• What this task involves:
Go through the data and copy every line in which "computer" appears.

Content starts

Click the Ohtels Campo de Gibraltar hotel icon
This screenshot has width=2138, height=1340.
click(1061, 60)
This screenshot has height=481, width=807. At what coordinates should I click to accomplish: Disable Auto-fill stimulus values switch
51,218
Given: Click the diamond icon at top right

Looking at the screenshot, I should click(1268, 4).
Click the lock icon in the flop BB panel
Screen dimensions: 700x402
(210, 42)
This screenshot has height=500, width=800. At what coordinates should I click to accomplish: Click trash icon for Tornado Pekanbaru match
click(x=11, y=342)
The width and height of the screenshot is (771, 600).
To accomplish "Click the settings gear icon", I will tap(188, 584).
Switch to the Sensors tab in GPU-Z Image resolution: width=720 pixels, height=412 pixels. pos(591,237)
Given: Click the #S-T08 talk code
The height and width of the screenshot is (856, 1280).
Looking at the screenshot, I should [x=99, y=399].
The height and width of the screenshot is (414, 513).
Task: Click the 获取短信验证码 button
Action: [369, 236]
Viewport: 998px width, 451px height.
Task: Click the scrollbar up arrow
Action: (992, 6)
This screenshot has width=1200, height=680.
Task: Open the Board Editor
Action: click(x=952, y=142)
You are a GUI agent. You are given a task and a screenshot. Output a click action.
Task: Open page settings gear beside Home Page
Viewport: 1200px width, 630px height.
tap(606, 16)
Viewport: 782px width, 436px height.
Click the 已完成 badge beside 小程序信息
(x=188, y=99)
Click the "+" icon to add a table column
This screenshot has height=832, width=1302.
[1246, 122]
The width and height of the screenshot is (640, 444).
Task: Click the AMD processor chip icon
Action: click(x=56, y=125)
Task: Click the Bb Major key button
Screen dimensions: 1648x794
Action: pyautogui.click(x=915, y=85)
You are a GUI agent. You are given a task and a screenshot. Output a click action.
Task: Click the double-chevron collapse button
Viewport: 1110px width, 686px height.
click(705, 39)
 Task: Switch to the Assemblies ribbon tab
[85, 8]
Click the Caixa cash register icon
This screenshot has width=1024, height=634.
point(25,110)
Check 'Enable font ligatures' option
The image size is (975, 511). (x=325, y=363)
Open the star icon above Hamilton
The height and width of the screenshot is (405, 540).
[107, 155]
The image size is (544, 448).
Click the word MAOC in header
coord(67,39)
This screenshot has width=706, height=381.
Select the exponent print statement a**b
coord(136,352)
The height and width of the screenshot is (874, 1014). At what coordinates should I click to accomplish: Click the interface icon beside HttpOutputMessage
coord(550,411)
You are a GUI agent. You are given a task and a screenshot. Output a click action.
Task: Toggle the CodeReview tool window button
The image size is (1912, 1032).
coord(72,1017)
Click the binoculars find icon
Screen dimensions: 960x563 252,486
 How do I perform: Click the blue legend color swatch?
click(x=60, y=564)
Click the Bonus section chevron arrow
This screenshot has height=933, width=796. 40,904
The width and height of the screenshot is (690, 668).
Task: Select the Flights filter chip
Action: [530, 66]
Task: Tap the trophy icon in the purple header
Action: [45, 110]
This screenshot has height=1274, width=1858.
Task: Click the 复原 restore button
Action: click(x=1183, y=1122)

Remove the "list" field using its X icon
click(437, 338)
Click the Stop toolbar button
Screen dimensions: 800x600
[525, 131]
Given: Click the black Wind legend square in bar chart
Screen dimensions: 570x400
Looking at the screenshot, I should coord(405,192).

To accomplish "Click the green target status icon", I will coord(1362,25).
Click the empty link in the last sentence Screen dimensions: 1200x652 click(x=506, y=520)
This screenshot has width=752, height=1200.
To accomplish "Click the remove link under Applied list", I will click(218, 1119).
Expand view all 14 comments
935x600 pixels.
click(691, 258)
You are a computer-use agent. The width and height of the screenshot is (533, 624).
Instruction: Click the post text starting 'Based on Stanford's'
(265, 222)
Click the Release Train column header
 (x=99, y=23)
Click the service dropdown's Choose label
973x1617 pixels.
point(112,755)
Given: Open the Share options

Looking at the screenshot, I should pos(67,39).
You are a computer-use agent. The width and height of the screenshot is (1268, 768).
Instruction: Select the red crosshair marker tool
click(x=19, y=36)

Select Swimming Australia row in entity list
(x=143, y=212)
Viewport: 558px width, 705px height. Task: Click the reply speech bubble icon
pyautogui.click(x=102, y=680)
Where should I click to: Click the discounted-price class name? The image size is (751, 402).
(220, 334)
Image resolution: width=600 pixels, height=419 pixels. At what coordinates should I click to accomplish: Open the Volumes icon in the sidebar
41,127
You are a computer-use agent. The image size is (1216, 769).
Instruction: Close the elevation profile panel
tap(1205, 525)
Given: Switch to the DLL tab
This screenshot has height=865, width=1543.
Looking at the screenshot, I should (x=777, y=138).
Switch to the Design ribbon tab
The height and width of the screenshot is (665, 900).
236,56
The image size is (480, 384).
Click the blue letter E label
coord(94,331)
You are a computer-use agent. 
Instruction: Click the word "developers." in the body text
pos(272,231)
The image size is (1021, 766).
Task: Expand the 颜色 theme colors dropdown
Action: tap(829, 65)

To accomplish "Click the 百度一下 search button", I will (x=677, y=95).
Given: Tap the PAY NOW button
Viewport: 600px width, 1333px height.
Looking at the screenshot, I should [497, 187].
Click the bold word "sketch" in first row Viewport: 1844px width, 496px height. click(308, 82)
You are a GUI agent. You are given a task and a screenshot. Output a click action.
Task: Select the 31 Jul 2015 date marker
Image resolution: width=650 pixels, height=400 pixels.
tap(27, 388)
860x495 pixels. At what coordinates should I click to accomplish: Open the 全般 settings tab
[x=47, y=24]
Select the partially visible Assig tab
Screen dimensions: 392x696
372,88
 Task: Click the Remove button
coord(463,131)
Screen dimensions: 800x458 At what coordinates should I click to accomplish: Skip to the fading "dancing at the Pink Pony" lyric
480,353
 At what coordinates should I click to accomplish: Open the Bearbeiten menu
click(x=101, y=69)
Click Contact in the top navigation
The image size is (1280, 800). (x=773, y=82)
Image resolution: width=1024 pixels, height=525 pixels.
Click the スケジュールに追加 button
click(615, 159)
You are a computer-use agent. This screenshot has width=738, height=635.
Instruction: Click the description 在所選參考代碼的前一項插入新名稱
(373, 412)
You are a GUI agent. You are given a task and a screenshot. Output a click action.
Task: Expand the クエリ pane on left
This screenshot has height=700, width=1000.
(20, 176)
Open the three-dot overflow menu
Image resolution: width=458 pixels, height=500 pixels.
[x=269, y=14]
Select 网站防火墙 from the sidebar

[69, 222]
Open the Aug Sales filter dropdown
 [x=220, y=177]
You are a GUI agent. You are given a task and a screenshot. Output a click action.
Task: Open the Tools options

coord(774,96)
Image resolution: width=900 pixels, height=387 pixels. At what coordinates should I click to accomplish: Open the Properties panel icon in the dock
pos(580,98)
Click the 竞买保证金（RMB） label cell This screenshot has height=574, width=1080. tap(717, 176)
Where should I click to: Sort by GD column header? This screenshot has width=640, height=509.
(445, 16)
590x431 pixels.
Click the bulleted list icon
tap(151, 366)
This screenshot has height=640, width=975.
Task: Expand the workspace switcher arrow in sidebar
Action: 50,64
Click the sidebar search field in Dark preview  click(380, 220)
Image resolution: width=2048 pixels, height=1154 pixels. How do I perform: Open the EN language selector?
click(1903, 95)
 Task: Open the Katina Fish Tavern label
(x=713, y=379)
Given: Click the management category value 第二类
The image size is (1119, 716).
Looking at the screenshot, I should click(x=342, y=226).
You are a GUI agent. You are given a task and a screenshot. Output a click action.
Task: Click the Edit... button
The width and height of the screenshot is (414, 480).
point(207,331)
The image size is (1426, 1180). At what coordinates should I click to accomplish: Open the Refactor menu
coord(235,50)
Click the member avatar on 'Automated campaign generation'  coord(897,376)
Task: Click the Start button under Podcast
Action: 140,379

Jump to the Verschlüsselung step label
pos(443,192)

Content ends

• Response to the exercise:
You are a computer-use agent. The width and height of the screenshot is (533, 624).
You are a computer-use agent. The width and height of the screenshot is (1268, 768).
You are a computer-use agent. The image size is (1216, 769).
You are a computer-use agent. 
You are a computer-use agent. This screenshot has width=738, height=635.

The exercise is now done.